• [EJERCICIOS POR RESOLVER]
**A)** Según el texto sobre la descarbonización, ¿cuánto se contrajo el PIB mundial en 2020?
**B)** Prolonga el texto sobre la descarbonización a partir de su última oración.
:: BLOQUE DE TEXTO ::
Consideremos un experimento mental simple. Comencemos con la economía global en un estado estable, sin crecimiento ni contracción, y supongamos una tasa anual de descarbonización del 2,4% –nuestro cálculo del promedio de las últimas dos décadas, basado en estadísticas económicas del FMI y datos de emisiones del Global Carbon Project. En un mundo así, las emisiones globales de CO2 caerían un 48% para 2050. Aunque está lejos de alcanzar el objetivo de emisiones netas cero, esta economía global hipotética sería casi el doble de eficiente en carbono que la actual.
Ahora imaginemos que la descarbonización dependiera completamente de disminuir la producción económica. Para lograr el mismo resultado –casi reducir a la mitad las emisiones globales de CO2– el PIB mundial tendría que disminuir un 5% cada año durante las próximas tres décadas. Para poner esto en perspectiva, el PIB mundial se contrajo un 2,7% en 2020, en el apogeo de la pandemia. Por exitosos que fueron los confinamientos para frenar la propagación de la covid-19, fueron una terrible manera de reducir las emisiones de CO2.
:::
:: INFORMACIÓN PROPORCIONADA ::
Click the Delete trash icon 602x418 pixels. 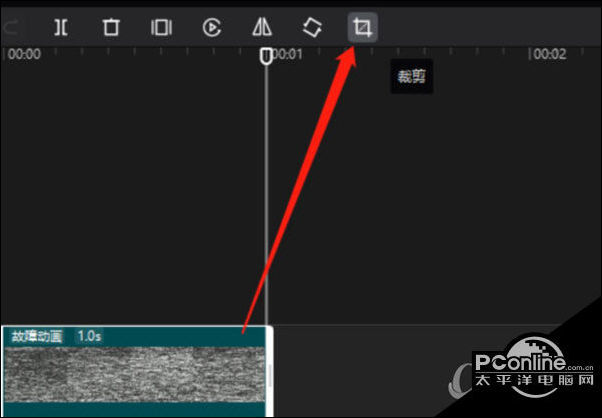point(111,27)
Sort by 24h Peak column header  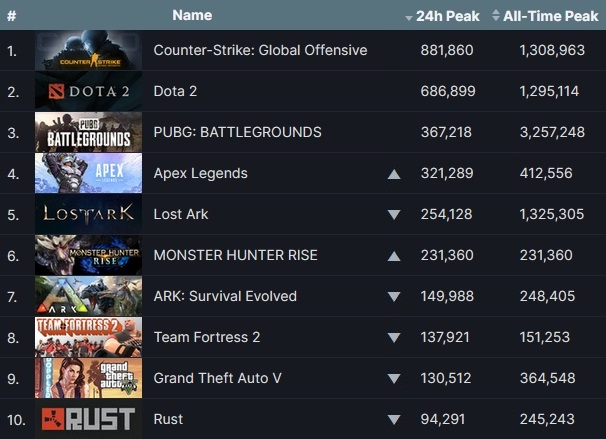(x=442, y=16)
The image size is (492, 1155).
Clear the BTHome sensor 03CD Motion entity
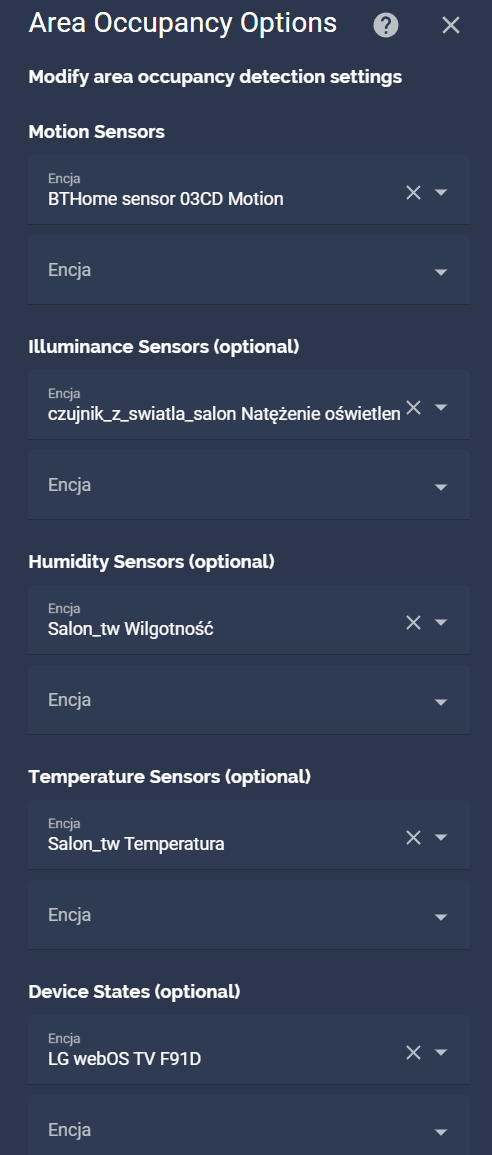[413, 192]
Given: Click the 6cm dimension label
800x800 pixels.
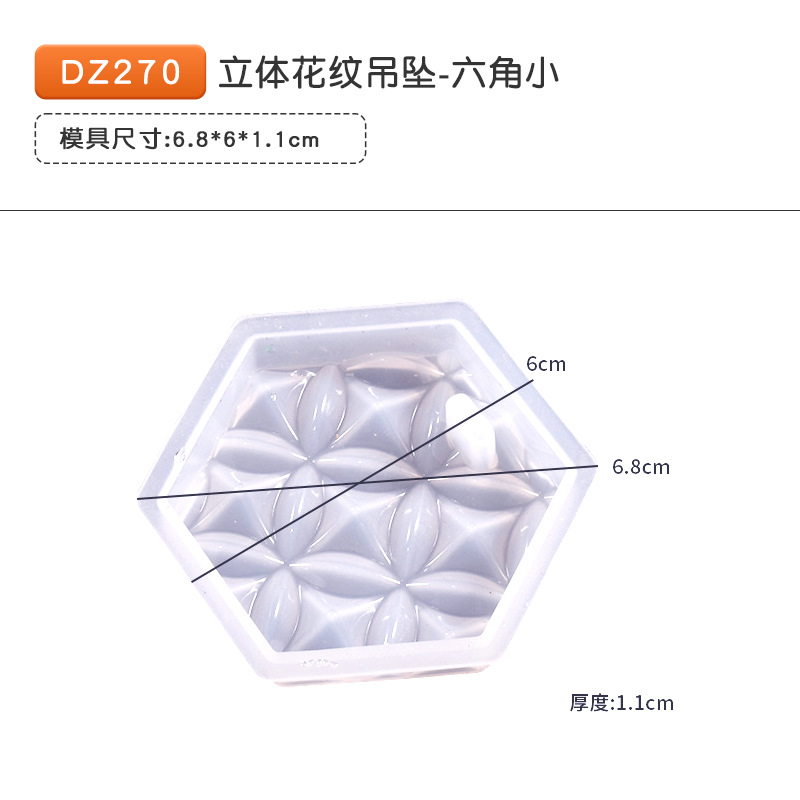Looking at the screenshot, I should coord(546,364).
:::
• [RESULTADOS POR TAREA]
**A)** Un 2,7%, en el apogeo de la pandemia.

**B)**
Limitar este experimento mental a los países ricos –como proponen los decrecentistas– hace que un argumento débil sea absurdo. La producción económica en los países del G7 tendría que disminuir un 17% solo en 2024, seguida de un shock anual del tamaño de la Gran Depresión. Para 2030, el poder adquisitivo en el G7 sería aproximadamente equivalente al de Sudán del Sur hoy. ¿Cuántos consumidores occidentales conscientes del clima estarían dispuestos a soportar esto?
Además, este experimento mental es necesariamente limitado. Nuestro hipotético comenzó con una economía de crecimiento cero, mientras que en las últimas dos décadas el PIB per cápita global ha crecido un 6,8% anual. Junto con un aumento de la población, este crecimiento constante ha contribuido a aumentar, no a reducir, las emisiones de CO2. Nada menos que una revolución de energía limpia, completa con sistemas de transporte e industria limpios, cambiará el rumbo climático. Además, lograr emisiones netas cero requiere billones de dólares en inversión, lo que sumará, no restará, al crecimiento económico.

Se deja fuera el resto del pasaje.